Uzmanlar, çocukların internet bağımlığından nasıl kurutulacağı, nasıl yasaklar konacağı gibi işlerle uğraşadursun, çocuklarımızla giderek daha fazla farklı dünyaların insanları oluyoruz. Çünkü çocuklarımız bizim gibi bu yenidünyanın acemisi falan değiller bizatihi o dünyanın içine doğuyorlar. İnsan, önceden anasının kucağına, bir dilin, bir geleneğin içine doğardı, şimdiki çocuklar fazladan olarak dijital teknolojinin de içine doğuyorlar. Dijitallik, onların adeta ana dili gibi bizim içinse öğrenmeye, kekeleyerek konuşmaya çalıştığımız bir yabancı dil. O yüzden ilgili literatür, çocuklarımıza “dijital yerli”, bize ise “dijital göçmen” diyor.

Oradasınız değil mi? Belagate, hamasete başvurmak yerine böyle konuşup duruyorum, kusuruma bakmıyorsunuzdur umarım. Tanımadığımız bir dünya çığ misali üzerimize gelirken algılarımızı açık tutma ve düşünme, şüphe ve eleştiriden daha güvenilir limanımız yok. Kaygıyı umuda dönüştürmek için en emin yol bu.

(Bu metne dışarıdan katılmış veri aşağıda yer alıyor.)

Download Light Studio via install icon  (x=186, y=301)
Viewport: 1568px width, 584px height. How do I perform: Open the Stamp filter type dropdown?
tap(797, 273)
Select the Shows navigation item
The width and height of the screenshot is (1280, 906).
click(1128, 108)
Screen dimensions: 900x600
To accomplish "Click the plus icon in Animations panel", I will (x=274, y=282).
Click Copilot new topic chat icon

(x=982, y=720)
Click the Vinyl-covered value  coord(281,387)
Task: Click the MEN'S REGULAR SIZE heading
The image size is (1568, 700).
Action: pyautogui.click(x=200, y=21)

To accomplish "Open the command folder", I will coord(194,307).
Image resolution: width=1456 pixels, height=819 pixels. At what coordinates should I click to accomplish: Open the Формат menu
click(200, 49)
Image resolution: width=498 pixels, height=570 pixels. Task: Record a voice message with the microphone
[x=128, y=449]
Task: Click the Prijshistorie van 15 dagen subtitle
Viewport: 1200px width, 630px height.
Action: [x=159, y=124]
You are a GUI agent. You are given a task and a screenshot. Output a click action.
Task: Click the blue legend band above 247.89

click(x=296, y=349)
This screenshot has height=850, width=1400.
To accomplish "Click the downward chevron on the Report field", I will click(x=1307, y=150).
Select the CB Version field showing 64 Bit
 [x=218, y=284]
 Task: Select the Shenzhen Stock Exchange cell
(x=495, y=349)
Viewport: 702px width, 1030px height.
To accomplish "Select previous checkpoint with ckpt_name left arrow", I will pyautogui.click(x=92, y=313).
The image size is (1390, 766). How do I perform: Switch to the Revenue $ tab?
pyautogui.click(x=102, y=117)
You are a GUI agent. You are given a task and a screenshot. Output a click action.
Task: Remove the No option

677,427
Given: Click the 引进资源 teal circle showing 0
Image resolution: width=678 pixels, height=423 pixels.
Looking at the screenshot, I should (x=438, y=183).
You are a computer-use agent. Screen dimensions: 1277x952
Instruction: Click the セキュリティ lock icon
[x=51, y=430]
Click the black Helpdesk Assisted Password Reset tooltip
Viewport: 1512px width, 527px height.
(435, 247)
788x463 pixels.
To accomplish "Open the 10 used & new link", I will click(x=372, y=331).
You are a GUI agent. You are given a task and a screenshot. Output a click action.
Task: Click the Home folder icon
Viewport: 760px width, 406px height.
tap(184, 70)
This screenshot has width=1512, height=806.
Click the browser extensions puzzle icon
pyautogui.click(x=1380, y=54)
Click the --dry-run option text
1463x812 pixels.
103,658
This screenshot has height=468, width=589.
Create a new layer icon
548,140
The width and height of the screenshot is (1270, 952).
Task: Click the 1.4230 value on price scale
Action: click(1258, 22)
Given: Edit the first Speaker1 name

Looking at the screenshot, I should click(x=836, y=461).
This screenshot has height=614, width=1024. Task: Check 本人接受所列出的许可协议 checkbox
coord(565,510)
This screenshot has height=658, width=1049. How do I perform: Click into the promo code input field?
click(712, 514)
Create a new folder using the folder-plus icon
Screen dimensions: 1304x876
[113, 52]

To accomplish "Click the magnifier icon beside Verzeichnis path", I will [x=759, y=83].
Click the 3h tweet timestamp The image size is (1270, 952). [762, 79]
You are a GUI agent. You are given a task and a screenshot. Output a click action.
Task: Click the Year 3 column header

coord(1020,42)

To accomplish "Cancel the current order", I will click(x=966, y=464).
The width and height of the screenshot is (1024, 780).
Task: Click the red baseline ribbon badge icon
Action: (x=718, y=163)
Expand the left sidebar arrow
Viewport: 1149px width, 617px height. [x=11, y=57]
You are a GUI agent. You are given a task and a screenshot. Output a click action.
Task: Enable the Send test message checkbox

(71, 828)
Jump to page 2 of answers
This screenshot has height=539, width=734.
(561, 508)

Teknoloji düşmanı ve teknofobik değilim, tam tersine yenilik korkusunun sağlıksız ve beyhude olduğunu düşünüyorum. Ama teknolojinin insanın ve değerlerin denetimini hiçe sayarak yüceltilmesine de karşıyım… Bu düşüncelerim inancımdan köken alıyor: “And olsun ki Biz, insanları mükerrem/haysiyetli kıldık. Onları, karada ve denizde taşıdık, kendilerine güzel rızıklar verdik; onları, yarattıklarımızın pek çoğundan üstün kıldık” (İsra, 17/70). Mükerrem olmak demek, Allah’ın halifesi olarak yeryüzünü yönetmek (Bakara, 2/30); arzda, arzı imar etmek için var olmak (Hud, 11/61) demektir. Allah’ın eliyle (Sad, 38/75) yarattığı varlık demektir.  Göklerin ve yerin çekemediği ağır yükü sırtlanmak; ilahî emaneti yüklenmek demektir (Ahzab, 33/72). Göklerde ve yerde bulunan her şeyin ilahî bir rahmet olarak insana verilmesi, her şeyin onun emrine müsahhar kılınması demektir (Casiye, 45/13).  Ahsen-i takvim sırrına ermek demektir (Tin, 95/4). Allah’ın topraktan yaratıp kendi ruhundan nefh ederek (Hicr, 15/29; Secde, 32/9) onurlandırdığı varlık olmak demektir.

Bu ilahi esinlerden düşünceleri beslenen Müslümanların, “insan-sonrası” (post-human) denilen, günümüz akademisinde egemen olan teknolojiye tamamen boyun eğmiş fikriyata karşı çıkmaları gerektiğini düşünüyorum. Ne yazık ki Gazze vahşeti sırasında soykırımcılardan yana tavır alan Jürgen Habermas, “İnsan Doğasının Geleceği” adlı yapıtında günümüzün biyo-teknolojik ve genetik gelişmelerinin insan doğasının geleceği üzerinde nasıl bir etki yaratacağını konu ediniyor. Bence Habermas’ın bu kitapta ele aldığı konuları Müslüman düşünürler ele almalı ve soruları cevaplamaya çalışmalılar.